Unfortunately this statistics will be very hard to generalize, as argued by me in another comment: “I guess it is mostly the cases that have previously been screened for being likely overturning candidates that are actually brought to court to get overturned. Even more selection arises in the courts decision to overturn or not. Thus, only looking at cases that actually got overturned will give us a highly distorted view. We need statistics on the eye witness quality of random persons.”
Source: http://lesswrong.com/lw/ffd/struck_with_a_belief_in_alien_presence/7t4w
We need statistics that can explain why every single person among thousands of witnesses has consistently fumbled in their eye-sight roll.
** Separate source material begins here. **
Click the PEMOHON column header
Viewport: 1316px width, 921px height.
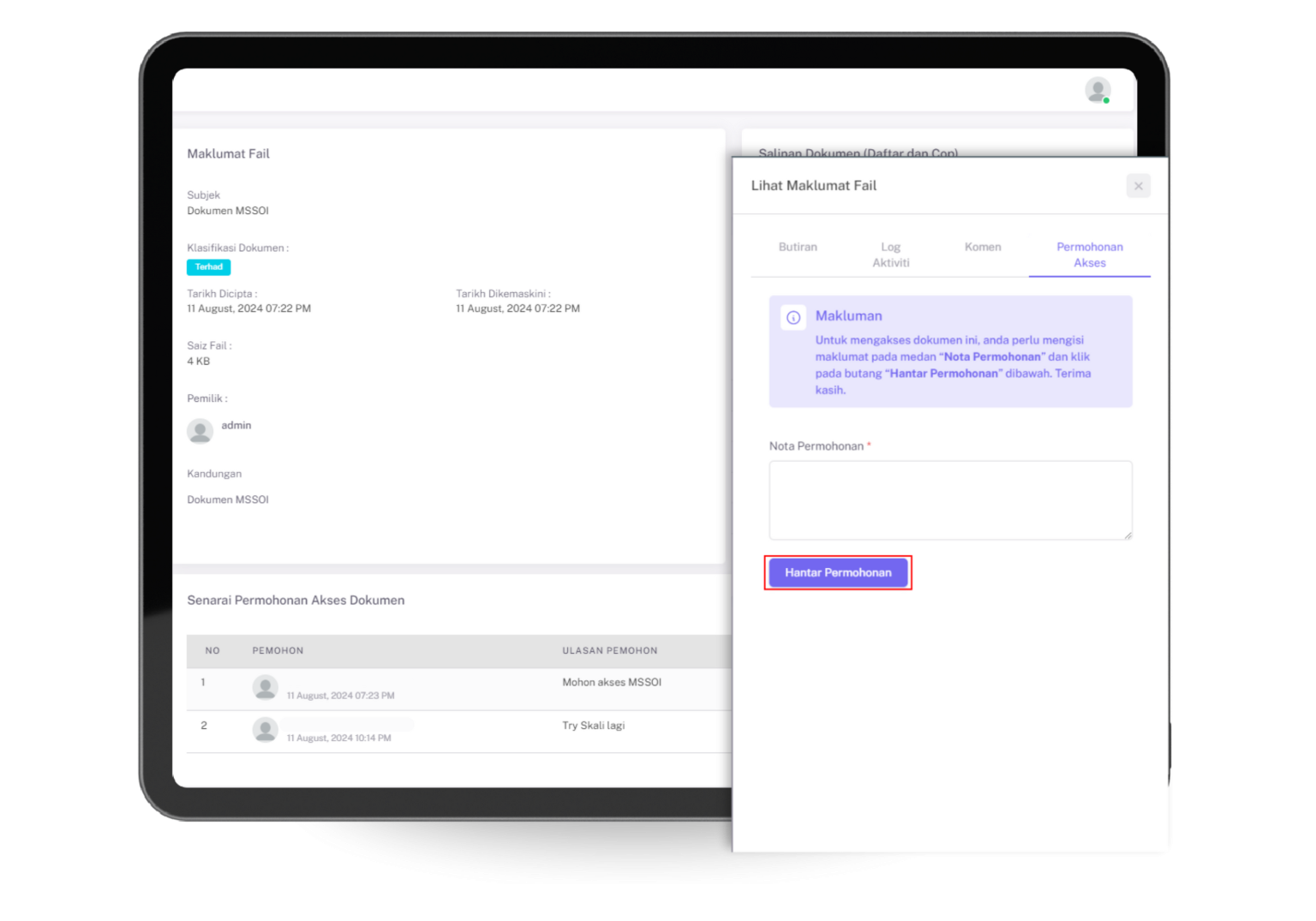click(x=278, y=651)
Also we need to forget the fact that this US military report on UFOs only attributes 1,5% of sightings as being caused by psychological factors:
“Only 1.5% of all cases were judged to be psychological or “crackpot” cases”
Looks like they mean psychological as in hallucination, not psychological as in mistaking something that actually exists for a UFO and then making stuff up because you’re not being rational—if you mistake the moon for a UFO (seriously happens), and say “it’s moving this way, it has all these lights all over it” (which is the sort of thing I mean by “making stuff up”), that would be “86% of the knowns were aircraft, balloons, or had astronomical explanations.”
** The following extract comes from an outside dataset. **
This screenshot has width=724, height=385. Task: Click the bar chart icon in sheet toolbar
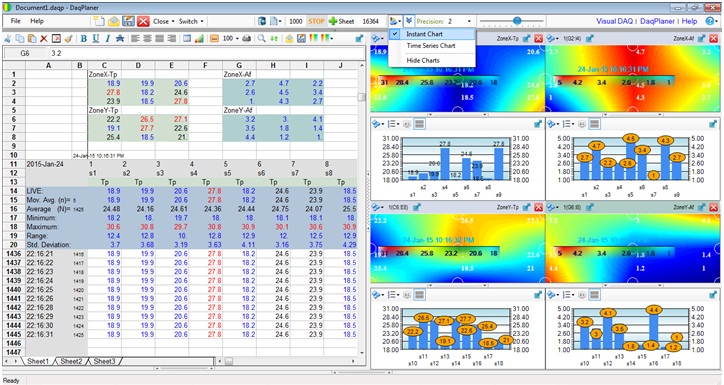click(x=199, y=39)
We need statistics that can explain why every single person among thousands of witnesses has consistently fumbled in their eye-sight roll.
By witnesses you mean, every person who later went on to claim that they saw a ufo, while the people who think they just saw the moon don’t get interviewed on the news? “Shocking expose, local woman sees moon.”
Unfortunately this statistics will be very hard to generalize
“Looks like they mean psychological as in hallucination, not psychological as in mistaking something that actually exists for a UFO and then making stuff up because you’re not being rational—if you mistake the moon for a UFO (seriously happens), and say “it’s moving this way, it has all these lights all over it” (which is the sort of thing I mean by “making stuff up”), that would be “86% of the knowns were aircraft, balloons, or had astronomical explanations.”″
Sure, most observations are just ordinary things. But the report didn’t leave it to the eye witnesses to judge whether an observation was of ordinary stuff or not. They did their own analysis of of the observations and found 22% to be genuinely unknown, according to very strict criteria. So we know that objects fly around and that they do it in ways that man made things cannot do. That’s a very interesting conclusion in itself—we don’t have to say “it is aliens” to make it very interesting. This conclusion really should spark enormous scientific investigation.
“By witnesses you mean, every person who later went on to claim that they saw a ufo, while the people who think they just saw the moon don’t get interviewed on the news? “Shocking expose, local woman sees moon.”″
This sentence has several problems:
You didn’t really comment on my proposition that ALL eye witnesses has to fumble.
The scenario you describe is very far from how the most serious cases have unfolded. Do your research.
I’m not interested in whether the observer says “it’s a UFO”. I am talking about post observation analysis of observations by experts. You knew that perfectly well as I had just linked to the Wikipedia article on the study. Please be serious.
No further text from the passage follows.